Judy’s passion for cooking began with helping her grandmother make raisin oatmeal for breakfast. From there, she earned her first food service job at 15, was accepted to the world-famous Culinary Institute of America at 18 (where she graduated second in her class), and went on to the Fachschule Richemont in Switzerland, where she focused on pastry arts and baking. After a decade in food service for Hyatt Hotels, Judy launched Food and Health Communications to focus on flavor and health. She graduated with Summa Cum Laude distinction from Johnson and Wales University with a BS in Culinary Arts, holds a master’s degree in Food Business from the Culinary Institute of America, two art certificates from UC Berkeley Extension, and runs a food photography & motion studio where her love is creating fun recipes and content.
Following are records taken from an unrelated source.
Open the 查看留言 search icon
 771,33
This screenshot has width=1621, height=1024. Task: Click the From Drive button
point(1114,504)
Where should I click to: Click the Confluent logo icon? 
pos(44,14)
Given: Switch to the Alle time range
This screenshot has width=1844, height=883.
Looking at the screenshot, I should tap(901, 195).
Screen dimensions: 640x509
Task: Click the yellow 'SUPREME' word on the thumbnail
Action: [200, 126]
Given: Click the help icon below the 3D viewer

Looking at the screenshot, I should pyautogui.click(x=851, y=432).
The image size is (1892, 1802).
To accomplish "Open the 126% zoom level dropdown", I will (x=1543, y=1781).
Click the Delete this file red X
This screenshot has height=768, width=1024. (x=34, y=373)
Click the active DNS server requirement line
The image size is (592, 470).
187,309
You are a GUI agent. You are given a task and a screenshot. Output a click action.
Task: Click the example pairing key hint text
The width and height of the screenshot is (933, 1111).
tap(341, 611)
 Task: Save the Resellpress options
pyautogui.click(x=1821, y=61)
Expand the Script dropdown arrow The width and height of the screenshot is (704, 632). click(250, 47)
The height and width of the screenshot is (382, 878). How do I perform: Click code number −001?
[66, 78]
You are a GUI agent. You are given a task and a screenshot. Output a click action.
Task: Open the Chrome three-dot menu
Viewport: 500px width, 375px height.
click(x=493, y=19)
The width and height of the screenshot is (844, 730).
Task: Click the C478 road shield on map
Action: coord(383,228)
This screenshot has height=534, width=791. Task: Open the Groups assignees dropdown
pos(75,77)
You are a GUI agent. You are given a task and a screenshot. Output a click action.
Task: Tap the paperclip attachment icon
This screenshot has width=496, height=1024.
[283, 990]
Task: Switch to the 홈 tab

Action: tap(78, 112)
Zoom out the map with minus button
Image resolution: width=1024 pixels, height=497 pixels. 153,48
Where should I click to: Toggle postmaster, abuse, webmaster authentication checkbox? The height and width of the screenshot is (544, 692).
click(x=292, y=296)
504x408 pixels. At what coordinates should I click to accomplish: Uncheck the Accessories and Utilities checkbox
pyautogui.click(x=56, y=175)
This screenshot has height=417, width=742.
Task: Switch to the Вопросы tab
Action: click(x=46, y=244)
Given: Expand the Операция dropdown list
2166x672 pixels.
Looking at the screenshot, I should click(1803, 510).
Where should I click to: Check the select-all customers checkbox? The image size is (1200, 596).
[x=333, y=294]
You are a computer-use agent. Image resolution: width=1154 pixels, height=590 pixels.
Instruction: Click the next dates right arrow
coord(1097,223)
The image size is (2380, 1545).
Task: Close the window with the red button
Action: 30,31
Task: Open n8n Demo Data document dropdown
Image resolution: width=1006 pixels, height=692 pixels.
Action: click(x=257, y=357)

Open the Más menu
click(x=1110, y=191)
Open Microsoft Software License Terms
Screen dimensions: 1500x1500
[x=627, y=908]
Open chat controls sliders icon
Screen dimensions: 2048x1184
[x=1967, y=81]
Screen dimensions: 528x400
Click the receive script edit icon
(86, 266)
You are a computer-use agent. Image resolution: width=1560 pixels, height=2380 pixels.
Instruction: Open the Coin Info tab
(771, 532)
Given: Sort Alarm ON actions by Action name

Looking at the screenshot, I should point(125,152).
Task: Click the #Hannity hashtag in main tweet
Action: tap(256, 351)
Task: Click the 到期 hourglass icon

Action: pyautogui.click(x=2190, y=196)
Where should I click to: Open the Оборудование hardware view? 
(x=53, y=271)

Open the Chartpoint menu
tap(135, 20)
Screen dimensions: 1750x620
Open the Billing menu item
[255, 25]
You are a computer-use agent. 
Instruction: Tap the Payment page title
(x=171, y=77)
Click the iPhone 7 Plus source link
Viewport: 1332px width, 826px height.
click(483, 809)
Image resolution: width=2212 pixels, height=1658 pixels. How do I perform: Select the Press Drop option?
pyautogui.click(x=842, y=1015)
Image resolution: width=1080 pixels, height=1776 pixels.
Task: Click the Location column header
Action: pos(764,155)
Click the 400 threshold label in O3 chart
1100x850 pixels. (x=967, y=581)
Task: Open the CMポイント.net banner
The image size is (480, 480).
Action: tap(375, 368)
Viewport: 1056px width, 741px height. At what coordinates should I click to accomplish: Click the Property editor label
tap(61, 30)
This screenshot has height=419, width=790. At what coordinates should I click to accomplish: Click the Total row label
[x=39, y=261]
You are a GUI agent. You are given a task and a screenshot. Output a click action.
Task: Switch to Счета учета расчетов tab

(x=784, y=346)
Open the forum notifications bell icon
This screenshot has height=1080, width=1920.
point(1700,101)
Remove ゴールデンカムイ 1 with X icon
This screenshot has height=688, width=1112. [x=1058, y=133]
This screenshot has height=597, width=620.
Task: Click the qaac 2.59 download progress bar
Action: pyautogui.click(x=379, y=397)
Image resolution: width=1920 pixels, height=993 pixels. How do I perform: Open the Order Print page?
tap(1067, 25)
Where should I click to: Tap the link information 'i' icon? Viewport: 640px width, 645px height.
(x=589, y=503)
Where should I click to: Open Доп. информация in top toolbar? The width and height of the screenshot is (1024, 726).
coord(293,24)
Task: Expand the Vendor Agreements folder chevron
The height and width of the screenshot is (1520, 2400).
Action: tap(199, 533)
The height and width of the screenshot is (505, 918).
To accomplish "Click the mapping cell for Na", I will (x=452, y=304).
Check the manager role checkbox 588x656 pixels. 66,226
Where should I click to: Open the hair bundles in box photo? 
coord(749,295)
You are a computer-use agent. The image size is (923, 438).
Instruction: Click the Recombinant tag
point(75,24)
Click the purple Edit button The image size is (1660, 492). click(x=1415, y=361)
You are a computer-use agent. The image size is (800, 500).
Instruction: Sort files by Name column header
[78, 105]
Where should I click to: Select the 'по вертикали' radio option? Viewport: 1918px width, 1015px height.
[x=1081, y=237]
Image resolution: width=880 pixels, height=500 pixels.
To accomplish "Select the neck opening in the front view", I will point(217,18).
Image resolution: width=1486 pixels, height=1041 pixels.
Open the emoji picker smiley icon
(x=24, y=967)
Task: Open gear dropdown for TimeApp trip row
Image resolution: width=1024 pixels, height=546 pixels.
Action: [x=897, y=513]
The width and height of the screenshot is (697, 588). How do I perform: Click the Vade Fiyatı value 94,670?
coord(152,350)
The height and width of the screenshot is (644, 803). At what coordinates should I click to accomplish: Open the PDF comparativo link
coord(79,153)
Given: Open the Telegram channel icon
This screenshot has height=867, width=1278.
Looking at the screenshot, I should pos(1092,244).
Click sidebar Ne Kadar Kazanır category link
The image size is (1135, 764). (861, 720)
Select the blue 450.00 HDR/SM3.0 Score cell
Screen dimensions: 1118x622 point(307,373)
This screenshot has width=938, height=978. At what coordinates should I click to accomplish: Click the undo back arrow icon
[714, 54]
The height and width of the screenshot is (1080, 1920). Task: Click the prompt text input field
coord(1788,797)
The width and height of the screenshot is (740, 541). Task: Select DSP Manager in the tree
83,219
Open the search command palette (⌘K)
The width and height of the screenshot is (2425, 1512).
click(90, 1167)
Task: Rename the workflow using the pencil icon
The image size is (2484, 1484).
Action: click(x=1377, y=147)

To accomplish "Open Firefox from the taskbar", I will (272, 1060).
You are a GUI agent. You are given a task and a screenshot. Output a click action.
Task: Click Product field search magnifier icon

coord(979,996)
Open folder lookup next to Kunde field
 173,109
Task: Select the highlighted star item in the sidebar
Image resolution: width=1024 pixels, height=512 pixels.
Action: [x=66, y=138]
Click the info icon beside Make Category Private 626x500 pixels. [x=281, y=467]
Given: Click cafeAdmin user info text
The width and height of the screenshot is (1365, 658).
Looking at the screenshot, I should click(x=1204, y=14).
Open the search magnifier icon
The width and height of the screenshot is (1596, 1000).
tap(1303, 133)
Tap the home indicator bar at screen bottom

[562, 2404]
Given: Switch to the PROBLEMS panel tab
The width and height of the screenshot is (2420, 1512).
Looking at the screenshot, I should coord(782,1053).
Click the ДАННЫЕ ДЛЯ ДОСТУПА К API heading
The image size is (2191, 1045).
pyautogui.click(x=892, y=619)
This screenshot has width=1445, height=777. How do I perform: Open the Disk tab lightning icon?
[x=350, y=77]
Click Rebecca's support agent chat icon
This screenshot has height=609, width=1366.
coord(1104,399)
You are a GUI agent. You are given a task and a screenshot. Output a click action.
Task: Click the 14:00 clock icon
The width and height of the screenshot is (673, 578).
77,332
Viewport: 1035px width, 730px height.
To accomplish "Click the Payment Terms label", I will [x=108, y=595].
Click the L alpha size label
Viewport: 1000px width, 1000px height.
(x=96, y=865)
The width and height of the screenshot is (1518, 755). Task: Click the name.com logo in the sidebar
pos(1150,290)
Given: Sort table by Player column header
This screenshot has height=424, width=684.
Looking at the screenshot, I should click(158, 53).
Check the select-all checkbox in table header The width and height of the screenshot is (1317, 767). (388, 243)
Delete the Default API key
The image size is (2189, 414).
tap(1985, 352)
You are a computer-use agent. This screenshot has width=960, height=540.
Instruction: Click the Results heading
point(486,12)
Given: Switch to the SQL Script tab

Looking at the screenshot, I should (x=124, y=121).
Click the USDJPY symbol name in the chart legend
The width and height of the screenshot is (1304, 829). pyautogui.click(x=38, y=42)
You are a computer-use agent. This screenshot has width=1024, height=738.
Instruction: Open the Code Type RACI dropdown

Judy received The Culinary Institute of America’s Pro Chef II certification, the American Culinary Federation Bronze Medal, Gold Medal, and ACF Chef of the Year. Her enthusiasm for eating nutritiously and deliciously leads her to constantly innovate and use the latest nutritional science and Dietary Guidelines to guide her creativity, from putting new twists on fajitas to adapting Italian brownies to include ingredients like toasted nuts and cooked honey. Judy’s publishing company, Food and Health Communications, is dedicated to her vision that everyone can make food that tastes as good as it is for you.